This is not a post about sewing. It’s about knowing what sets you off. This morning A., the 18 month old boy I babysit, was pushing my buttons. Luckily I have grown to realize two things. One, 18 month olds do not push your buttons on purpose. They are not trying to annoy you. They are not being ‘mean’. They just are. And secondly, knowing which ridiculous things set me off, helps me control my response. It prevents me from snapping. Most of the time. (I am not perfect!)
I really have to admit that my buttons are indeed seriously ridiculous. My biggest one is that I do not know how to share. On a visceral level sharing upsets me. I need some serious psychotherapy just for this one. The only person I do not mind sharing with, is Jason. Anyone else, even my husband, gets an instinctively dirty look when they ask me to share something.

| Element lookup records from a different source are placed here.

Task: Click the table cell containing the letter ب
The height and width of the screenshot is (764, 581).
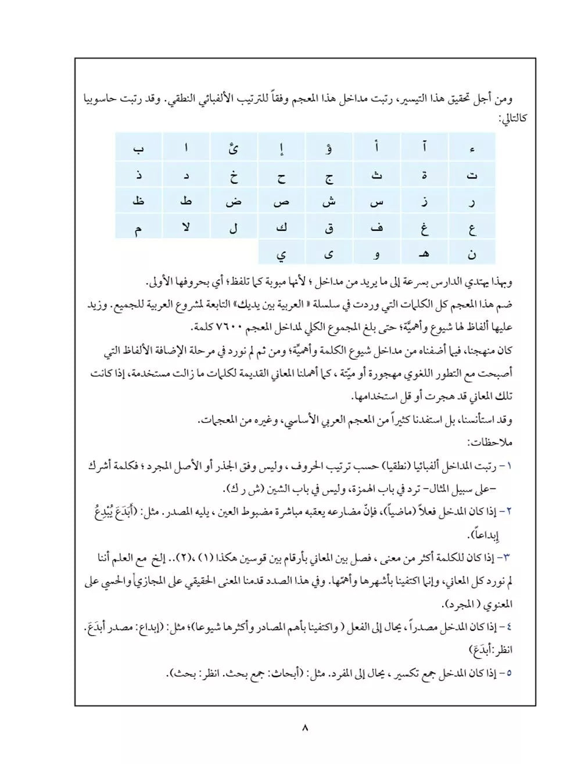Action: point(139,148)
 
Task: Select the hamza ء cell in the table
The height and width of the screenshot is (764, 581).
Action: point(472,148)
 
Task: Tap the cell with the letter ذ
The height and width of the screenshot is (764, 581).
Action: point(139,175)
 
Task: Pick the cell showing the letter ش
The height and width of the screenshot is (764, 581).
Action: point(329,201)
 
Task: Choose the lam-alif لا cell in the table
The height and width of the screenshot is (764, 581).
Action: point(186,227)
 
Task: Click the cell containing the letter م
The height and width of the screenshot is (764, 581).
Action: point(139,227)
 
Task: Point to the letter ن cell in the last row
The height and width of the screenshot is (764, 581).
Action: point(472,254)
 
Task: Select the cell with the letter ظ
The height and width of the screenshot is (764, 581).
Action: point(139,201)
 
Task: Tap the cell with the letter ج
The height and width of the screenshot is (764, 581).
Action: point(329,175)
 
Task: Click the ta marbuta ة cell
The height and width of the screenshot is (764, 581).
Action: point(424,175)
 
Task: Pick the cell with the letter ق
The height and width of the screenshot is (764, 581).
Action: point(329,227)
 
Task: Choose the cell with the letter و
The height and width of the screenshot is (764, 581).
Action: point(376,254)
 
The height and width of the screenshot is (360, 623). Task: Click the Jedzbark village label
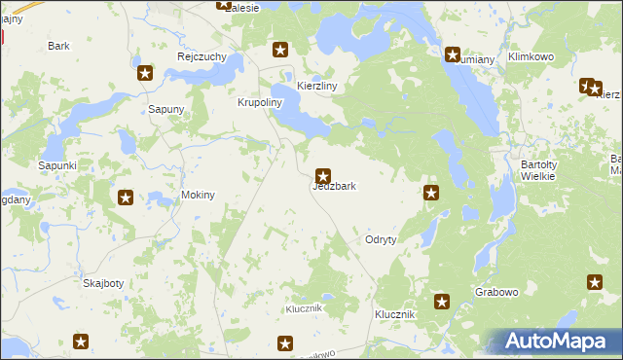[340, 186]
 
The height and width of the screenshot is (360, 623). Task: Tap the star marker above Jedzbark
[323, 176]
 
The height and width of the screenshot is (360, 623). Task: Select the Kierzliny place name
[316, 87]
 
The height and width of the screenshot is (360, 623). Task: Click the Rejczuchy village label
[202, 56]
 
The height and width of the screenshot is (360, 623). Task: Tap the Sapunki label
[56, 166]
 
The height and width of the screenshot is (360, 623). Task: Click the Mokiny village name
[198, 196]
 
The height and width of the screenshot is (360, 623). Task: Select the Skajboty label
[102, 283]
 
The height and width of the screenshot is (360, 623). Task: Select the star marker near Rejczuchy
[145, 73]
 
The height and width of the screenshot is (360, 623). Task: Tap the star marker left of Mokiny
[126, 198]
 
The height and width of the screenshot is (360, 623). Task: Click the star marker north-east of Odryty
[432, 193]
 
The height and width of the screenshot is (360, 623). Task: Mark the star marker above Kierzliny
[280, 50]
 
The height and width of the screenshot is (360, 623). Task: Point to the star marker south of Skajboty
[81, 342]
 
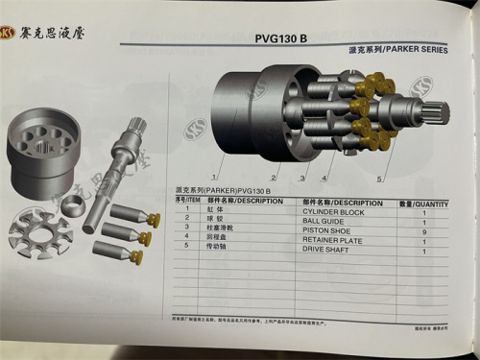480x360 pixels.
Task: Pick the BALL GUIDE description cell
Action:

So when A. grabs a toy out of Jason’s hands, I have the knee-jerk reaction of getting mad. I really would like to jump up, yell and scold A. “That’s Jason’s toy!” I know. Cuh-razy. This morning I gave the kids wooden clothespins to play with. A. opened and closed it a couple of times … And then pulled the two legs apart and broke it. You can imagine my dismay. I shared something with someone and that someone broke it. The little kid in me was appalled. But, knowing my buttons, I just got up and took the clothespins away.
The better reaction (I think) would be to see A.’s dismanteling of the pin as him learning about how these things are built. I should have just let him continue learning. But I’m not there yet. Nope.
Another button: control. I like things to go a certain way. As if things ever go the way you would want it with toddlers! I need for the house to be clean, the sippy cups to be on the table, the puzzle pieces to be in the puzzle, … You catch my drift? I have long ago learned to let go of a lot of my control issues. It was that or my sanity. But this does not mean I do not wince every time either kid makes a huge mess eating. Or when instead of drawing with their crayons/chalk, they start playing with them. (“I told you you NEED TO DRAW WITH THEM”, I quietly shout in my head.) Oy, the more I type this out, the crazier and unfit to take care of children I seem.
I definitely am a lot more sensitive with other kids. Jason rarely pushes my buttons. Whining will do it, though. And incessantly fighting me when changing him. (It’s not supposed to be this hard.) But realizing why I am getting upset, really helps. I am teaching myself to first breathe … And then analyze why I want to yell at that moment. After this exercise I usually find the strength to respond calmly and firmly. (“Jason, I see that you want to get up right now, but I first need to close your diaper.”) Or to just let it go. (Yes, the kids are throwing the puzzle pieces everywhere, but that’s OK.)
And yes, sometimes I still snap. That is also OK. Jason needs to know mamma is not perfect. And you know what? It helps me work on something else I suck at. Apologizing.